John Winthrop (1588–1649) was an early Puritan leader whose vision for a godly commonwealth created the basis for an established religion that remained in place in Massachusetts until well after adoption of the First Amendment. It was, however, eventually superseded by ideas of separation of church and state.

 

Winthrop was governor of the Massachusetts colony

 

Born in Edwardstone, Suffolk, England, the son of a lord, Winthrop attended Trinity College and later received legal training at Gray’s Inn. He was rising in English legal circles when he decided to settle in America, where he hoped Puritanism, the reformed Protestantism that he embraced, could flourish. Winthrop emigrated in 1630 and would serve many terms as governor of Massachusetts, in which capacity he exercised generally good judgment that helped the colony through its early perilous years.

 

Winthrop’s sermon entitled “A Modell of Christian Charity,” which he delivered around the time that his ship landed in Massachusetts, is famous for his allusion to how Massachusetts would be “a Citty [sic] upon a Hill.” Although this imagery has subsequently been connected to later American expansionism and exceptionalism, Winthrop appears to have used the image primarily to implore the colonists to live honorably and piously, because a watching world would take notice of how the Massachusetts experiment went and would project its judgment onto its religious beliefs.

 

Winthrop believed state was responsible for enforcing religious laws

 

Winthrop helped to establish a commonwealth where voting was limited to male church members and he generally favored rule by an aristocratic elite, subject to some democratic control. Like fellow Puritans, Winthrop did not believe it was possible to separate church and state; the state was responsible for enforcing provisions against Sabbath-breaking, blasphemy, and the like.

 

Winthrop resisted the extreme separatism initially advocated by Roger Williams, as well as Williams’s ultimate universalism.
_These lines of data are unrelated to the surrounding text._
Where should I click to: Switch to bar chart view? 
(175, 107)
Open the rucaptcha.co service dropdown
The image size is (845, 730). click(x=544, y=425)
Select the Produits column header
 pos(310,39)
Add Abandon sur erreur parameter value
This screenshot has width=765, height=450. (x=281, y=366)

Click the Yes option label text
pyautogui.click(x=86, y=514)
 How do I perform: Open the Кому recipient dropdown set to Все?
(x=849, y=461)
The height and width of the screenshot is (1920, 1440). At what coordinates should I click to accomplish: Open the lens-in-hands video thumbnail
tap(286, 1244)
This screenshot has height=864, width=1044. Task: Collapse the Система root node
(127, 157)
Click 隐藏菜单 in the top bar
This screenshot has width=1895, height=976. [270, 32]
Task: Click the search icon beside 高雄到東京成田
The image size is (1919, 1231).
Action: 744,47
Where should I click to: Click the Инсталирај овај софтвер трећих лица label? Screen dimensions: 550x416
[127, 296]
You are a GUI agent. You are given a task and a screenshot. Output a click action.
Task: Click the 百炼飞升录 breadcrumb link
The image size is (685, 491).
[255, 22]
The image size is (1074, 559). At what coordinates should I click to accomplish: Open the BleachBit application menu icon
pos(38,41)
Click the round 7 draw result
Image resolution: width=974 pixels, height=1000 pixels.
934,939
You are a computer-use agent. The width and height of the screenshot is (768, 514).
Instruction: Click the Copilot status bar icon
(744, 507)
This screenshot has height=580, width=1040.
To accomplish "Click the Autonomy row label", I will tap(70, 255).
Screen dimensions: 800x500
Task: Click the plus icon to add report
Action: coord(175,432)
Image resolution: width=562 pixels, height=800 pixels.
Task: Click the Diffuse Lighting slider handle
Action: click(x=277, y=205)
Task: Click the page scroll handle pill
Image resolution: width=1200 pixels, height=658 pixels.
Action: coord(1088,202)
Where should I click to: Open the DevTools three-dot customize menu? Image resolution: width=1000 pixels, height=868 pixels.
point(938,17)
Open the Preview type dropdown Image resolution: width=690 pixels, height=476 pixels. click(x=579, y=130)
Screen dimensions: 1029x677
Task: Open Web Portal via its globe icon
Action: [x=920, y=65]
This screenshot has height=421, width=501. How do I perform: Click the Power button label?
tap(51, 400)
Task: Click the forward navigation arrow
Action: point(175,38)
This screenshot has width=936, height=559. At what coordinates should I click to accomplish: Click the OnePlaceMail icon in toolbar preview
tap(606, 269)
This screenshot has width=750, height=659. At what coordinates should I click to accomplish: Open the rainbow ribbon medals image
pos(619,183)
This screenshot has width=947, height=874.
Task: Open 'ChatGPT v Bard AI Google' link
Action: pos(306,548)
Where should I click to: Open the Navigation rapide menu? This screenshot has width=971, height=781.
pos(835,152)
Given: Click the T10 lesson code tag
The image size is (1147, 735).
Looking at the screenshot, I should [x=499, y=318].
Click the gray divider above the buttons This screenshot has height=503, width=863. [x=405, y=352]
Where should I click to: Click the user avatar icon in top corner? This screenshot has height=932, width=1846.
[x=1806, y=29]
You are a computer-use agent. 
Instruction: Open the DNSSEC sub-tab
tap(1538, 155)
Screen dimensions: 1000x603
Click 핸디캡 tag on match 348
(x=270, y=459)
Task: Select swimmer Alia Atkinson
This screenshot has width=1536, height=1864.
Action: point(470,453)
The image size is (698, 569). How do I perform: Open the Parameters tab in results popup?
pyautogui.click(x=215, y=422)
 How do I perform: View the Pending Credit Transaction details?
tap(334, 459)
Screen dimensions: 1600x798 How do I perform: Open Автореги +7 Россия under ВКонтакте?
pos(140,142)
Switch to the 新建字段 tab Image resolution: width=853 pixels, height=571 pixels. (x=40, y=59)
Winthrop appears, however, to have passed information on to Williams that enabled him to escape to a neighboring colony rather than face deportation to England for his perceived heresies.

 

Winthrop faced a tougher challenge against Anne Hutchinson, who began leading Bible studies in her home. Like Williams, she thought that many Puritan ministers — she singled out all but John Cotton and her brother-in-law, John Wheelwright — were under the covenant of works rather than the covenant of grace. She appeared to be advocating a form of Antinomianism, nihilistic lawlessness, by suggesting that outward works were no measure of inner piety. Combined with her penchant for basing her teachings on her own direct revelations rather than on the Scriptures, she posed a threat to colonial government that was met with her banishment, with Winthrop serving as one of her judges.

 

Although moderated by his own judicious temperament, Winthrop pronounced similar sentences against Anabaptists, who opposed infant baptism and who argued, as had Williams, that the state should not enforce laws relative to man’s duties to God. Winthrop’s importance has been enhanced by the posthumous publications of his journals that detail many of the events of New England until his own death in 1649.

 

John Vile is a professor of political science and dean of the Honors College at Middle Tennessee State University. He is co-editor of the Encyclopedia of the First Amendment. This article was originally published in 2009.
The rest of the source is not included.